WRITTEN REQUEST: Rewrite the records below with "Contact" in place of "Liên hệ", leaving everything else unchanged. Leave the pictures out of your answer.

EXTRACTED INFORMATION:
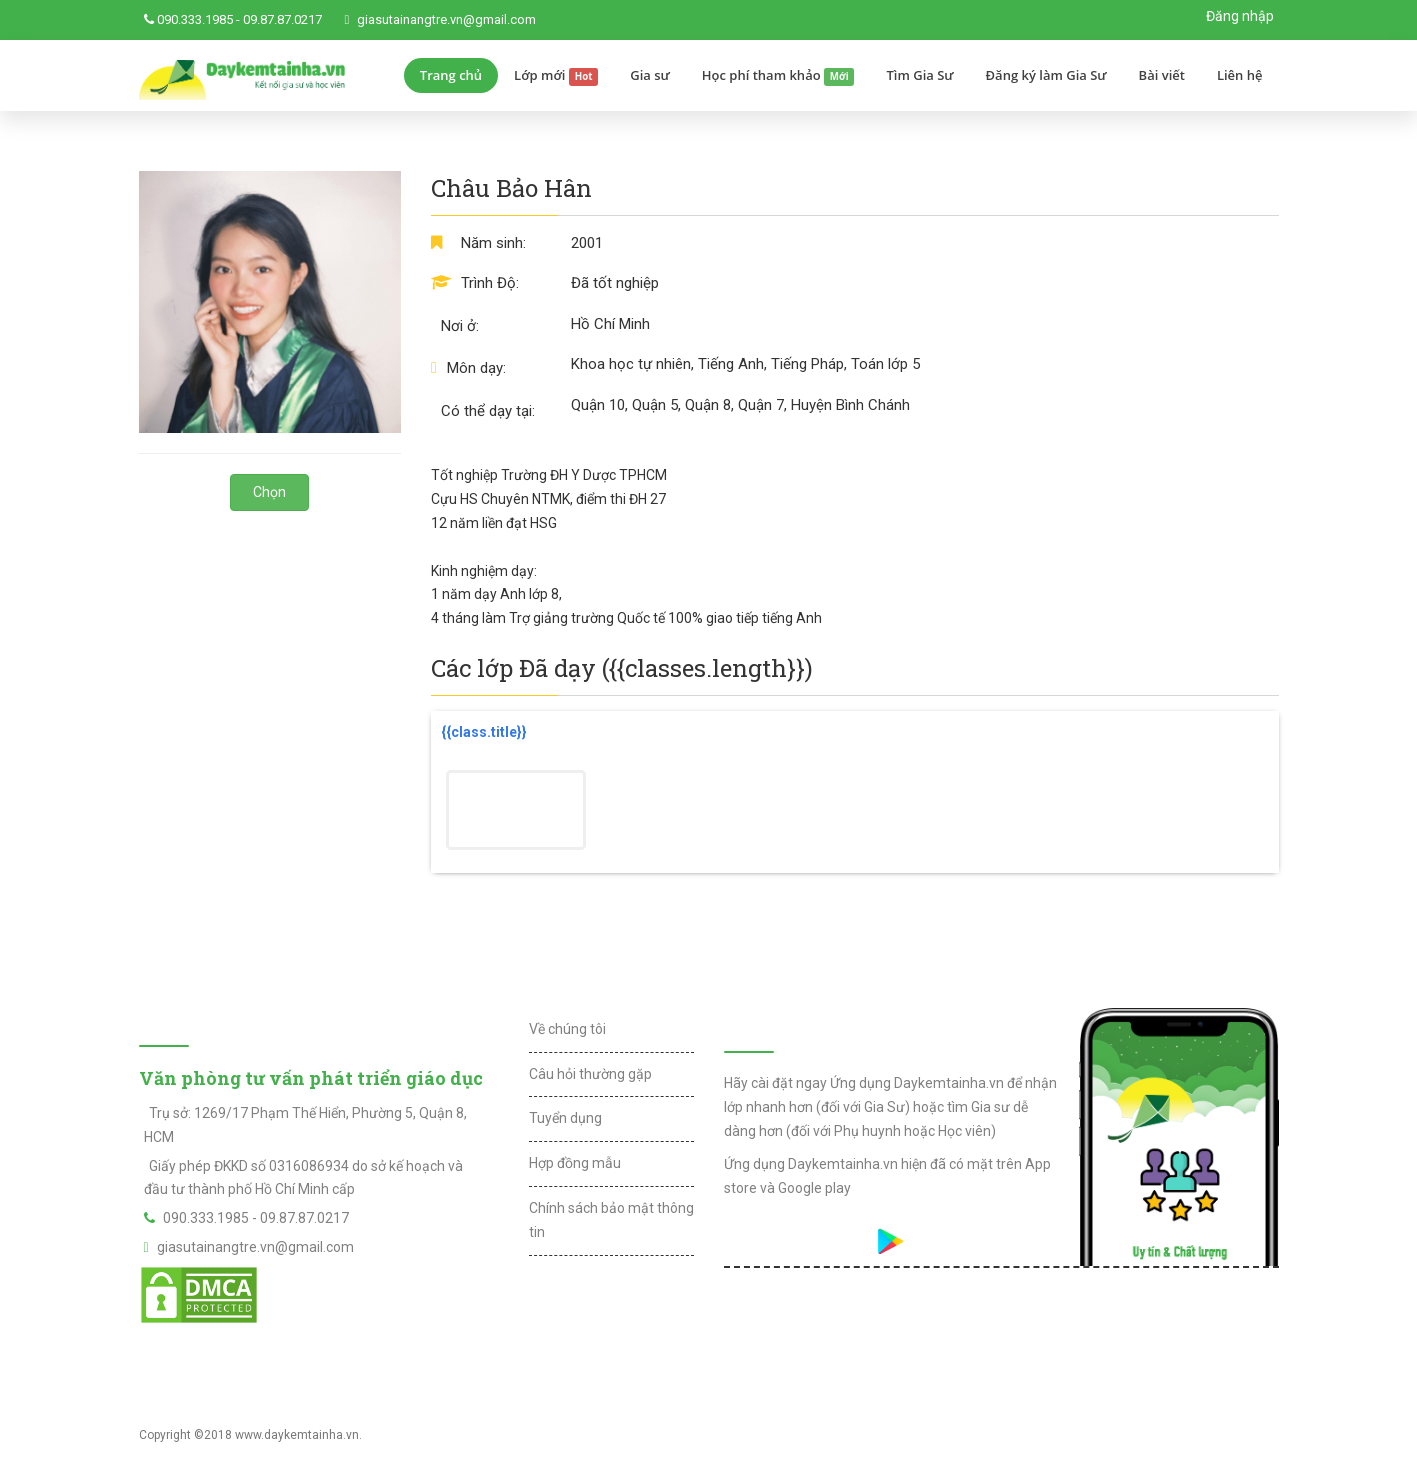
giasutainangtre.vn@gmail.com (446, 19)
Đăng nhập (1240, 16)
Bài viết (1162, 75)
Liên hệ (1240, 75)
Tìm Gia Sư (919, 75)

FINISHED ANSWER:
giasutainangtre.vn@gmail.com (446, 19)
Đăng nhập (1240, 16)
Bài viết (1162, 75)
Contact (1240, 75)
Tìm Gia Sư (919, 75)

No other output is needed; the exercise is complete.